Un vizietto che sarebbe vietato per legge ma che , denuncia sempre il Tdm, a macchia di leopardo praticano molte asl. Tagli, scarsa organizzazione ma anche medici pubblici con il doppio lavoro.
«Non è un mistero —denuncia Scaramuzza- che per essere liberi di esercitare privatamente a studio o in clinica si finisce a volte per organizzare i turni garantendo la presenza quando magari non serve».
«Oggi la legge prescrive che l’attività privata dei medici ospedalieri non superi quella svolta in ospedale. Ecco, basterebbe dire che può essere autorizzata qualora si registri una diminuzione delle liste d’attesa», prova a buttare lì Scaramuzza.
Che tra le cause dei tempi biblici per visite ed esami cita anche il problema delle prescrizioni inappropriate.

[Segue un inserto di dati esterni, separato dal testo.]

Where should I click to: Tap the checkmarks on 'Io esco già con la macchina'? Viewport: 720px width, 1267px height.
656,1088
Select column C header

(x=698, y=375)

In media gli italiani vanno dal loro medico di famiglia per farsi prescrivere qualcosa ben 10 volte all’anno, rivela uno studio della Federazione di asl e ospedali (Fiaso). Questo dato si può senz’altro definire un record, del quale non è il caso di vantarsi.
Ma secondo i manager della sanità le liste d’attesa a volte possono essere anche un indicatore di qualità .
«Da noi la situazione delle liste è abbastanza sotto controllo — spiega il direttore generale della Asl di Chiavari, Paolo Cavagnaro – ma non per oculistica, dove abbiamo un Primario e un team molto accreditati che attraggono pazienti anche da altre Asl».
Attese da libera scelta.
Ma altrove l’unica libertà che resta è quella che non tutti possono permettersi: aprire il portafoglio.